ABOUT THIS TASK
Without the pictures, copy the entries below word for word.

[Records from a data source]
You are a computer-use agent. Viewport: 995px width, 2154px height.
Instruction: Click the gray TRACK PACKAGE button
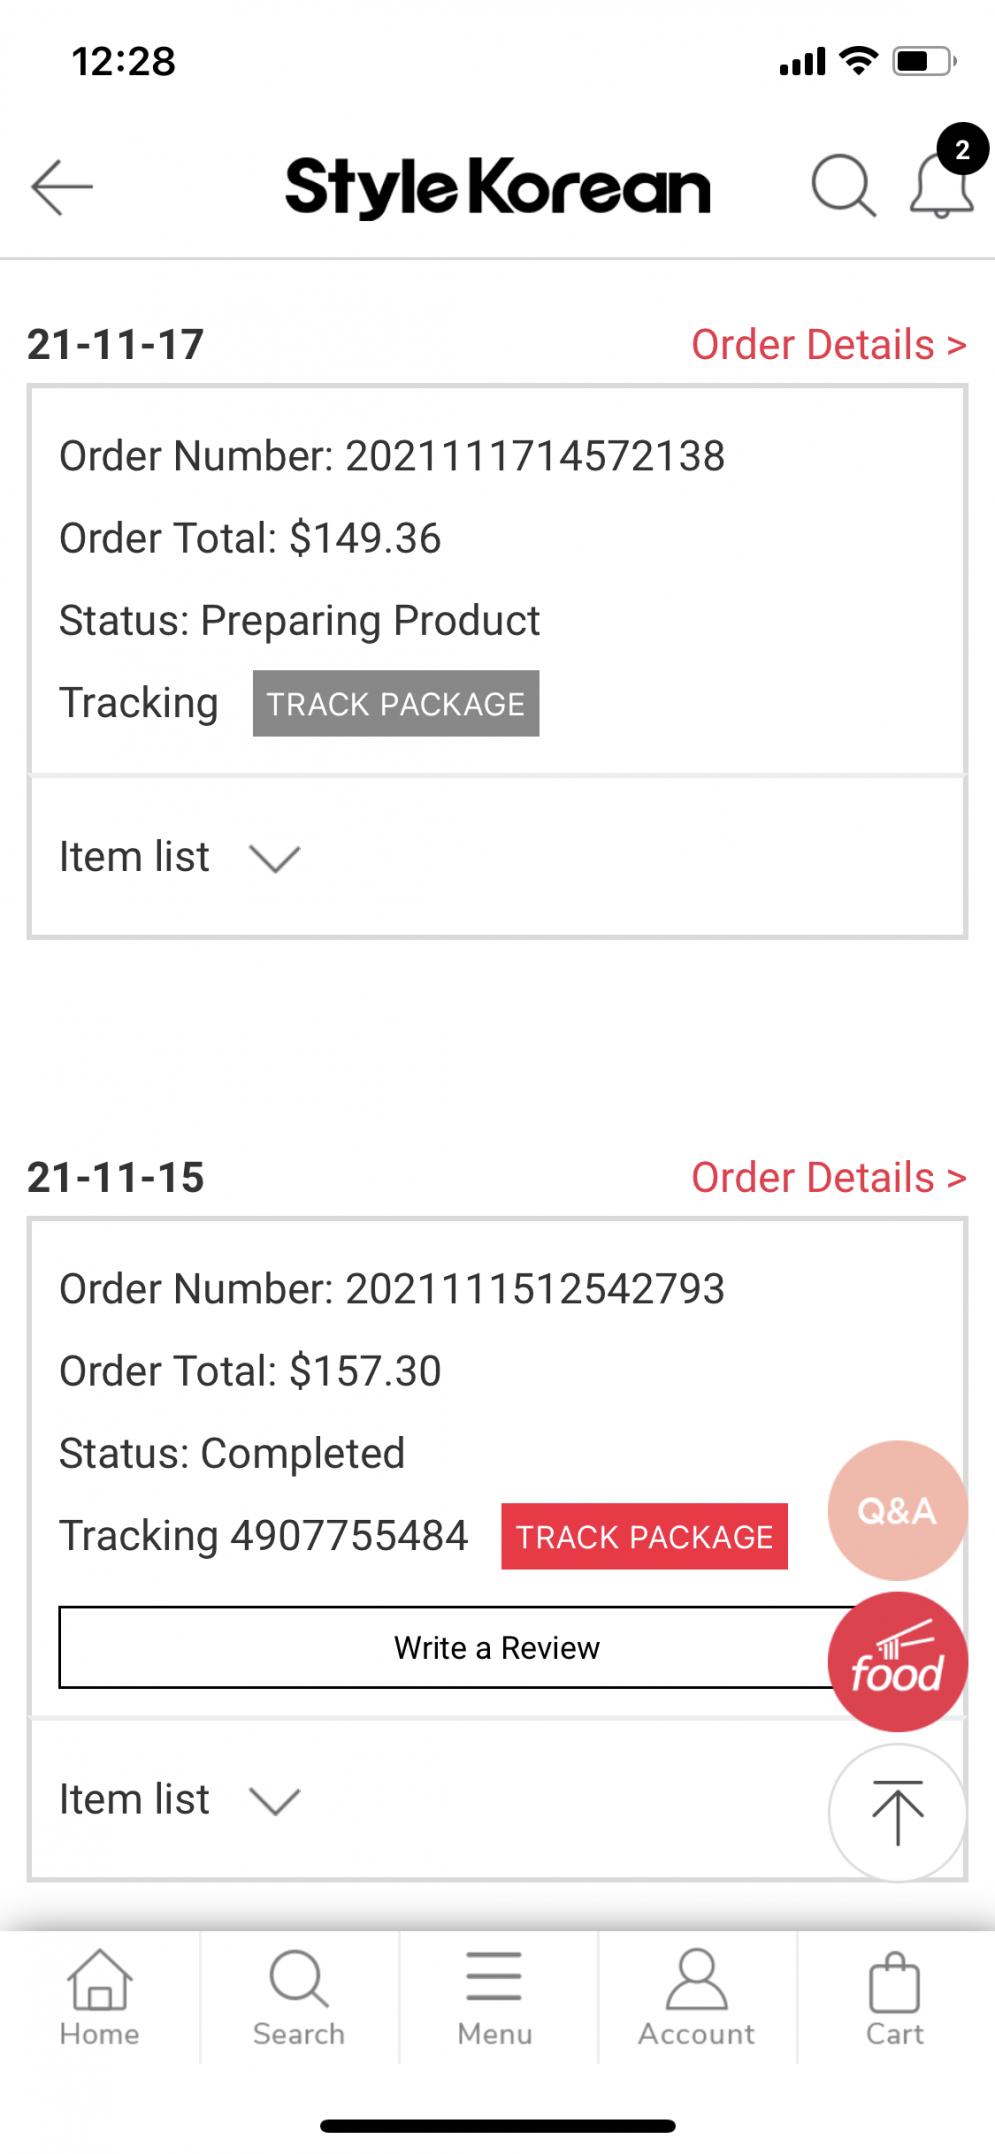(396, 703)
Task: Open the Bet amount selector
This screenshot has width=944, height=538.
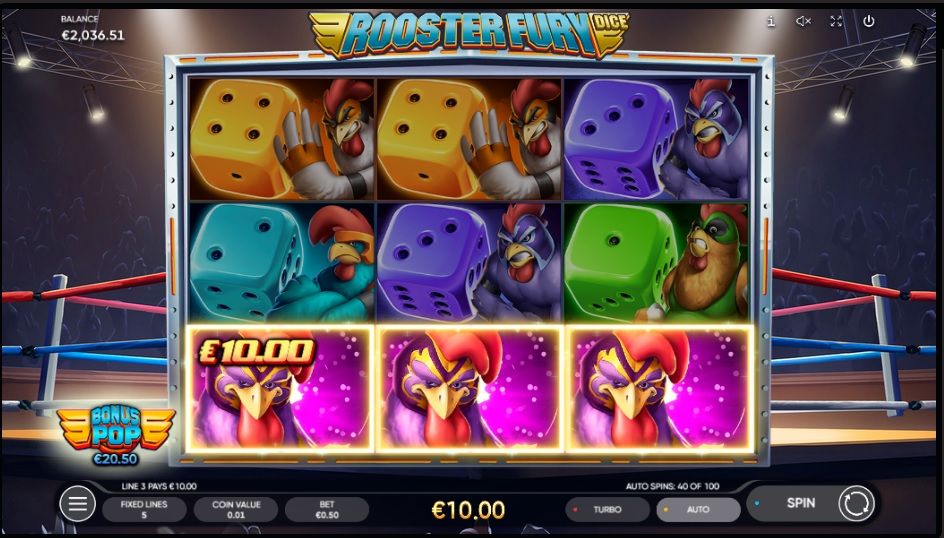Action: point(327,510)
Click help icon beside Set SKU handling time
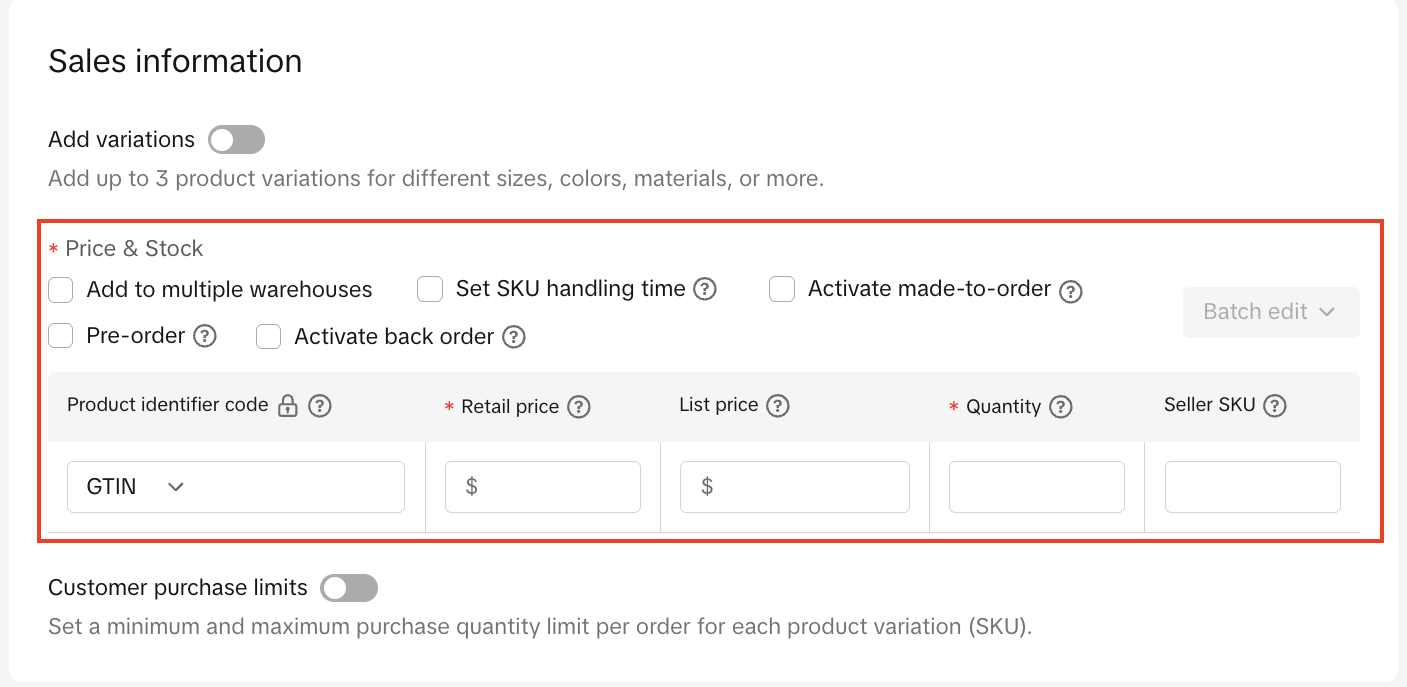Viewport: 1407px width, 687px height. (705, 290)
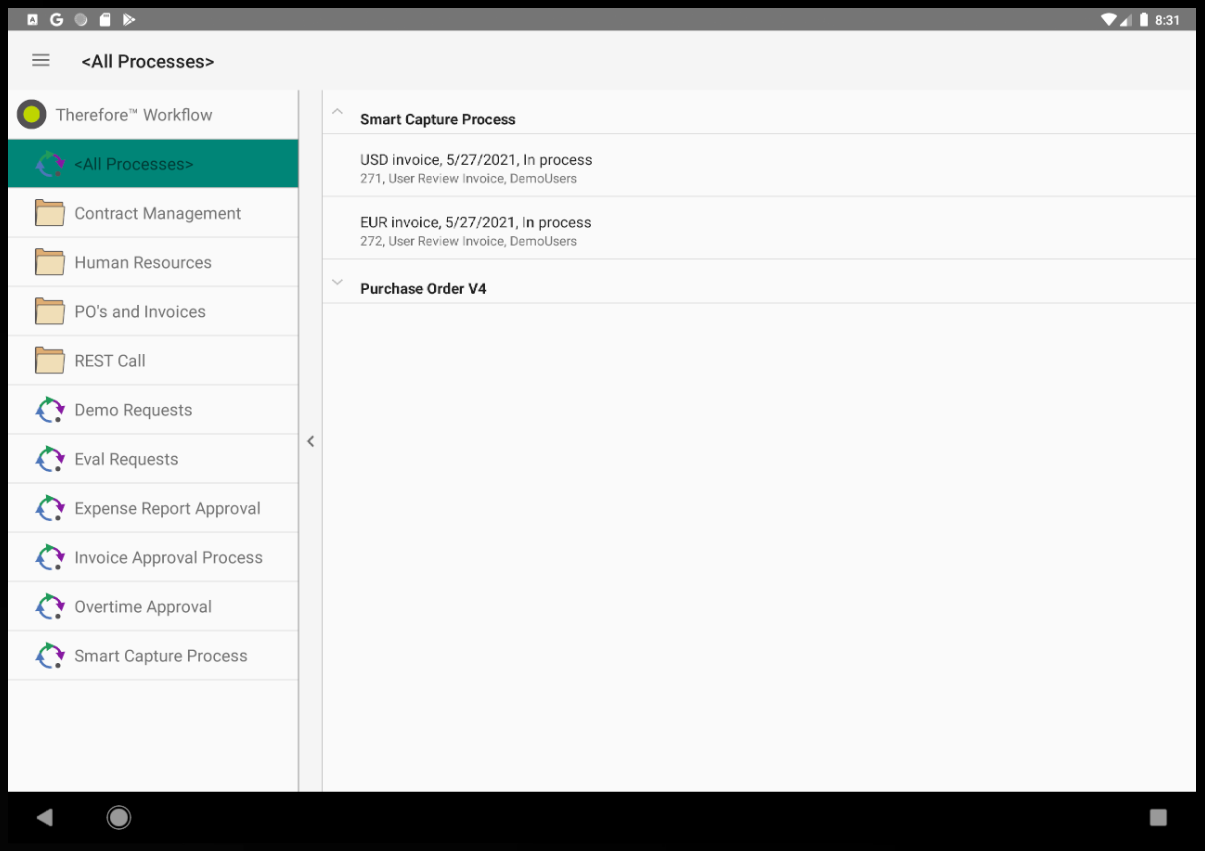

OUTPUT FOR THIS TASK
You are a computer-use agent. Viewport: 995px width, 2154px height.
Instruction: Click the gray TRACK PACKAGE button
(396, 703)
Task: Open the Bet amount selector
This screenshot has width=944, height=538.
Action: point(327,510)
Click help icon beside Set SKU handling time
Viewport: 1407px width, 687px height. (705, 290)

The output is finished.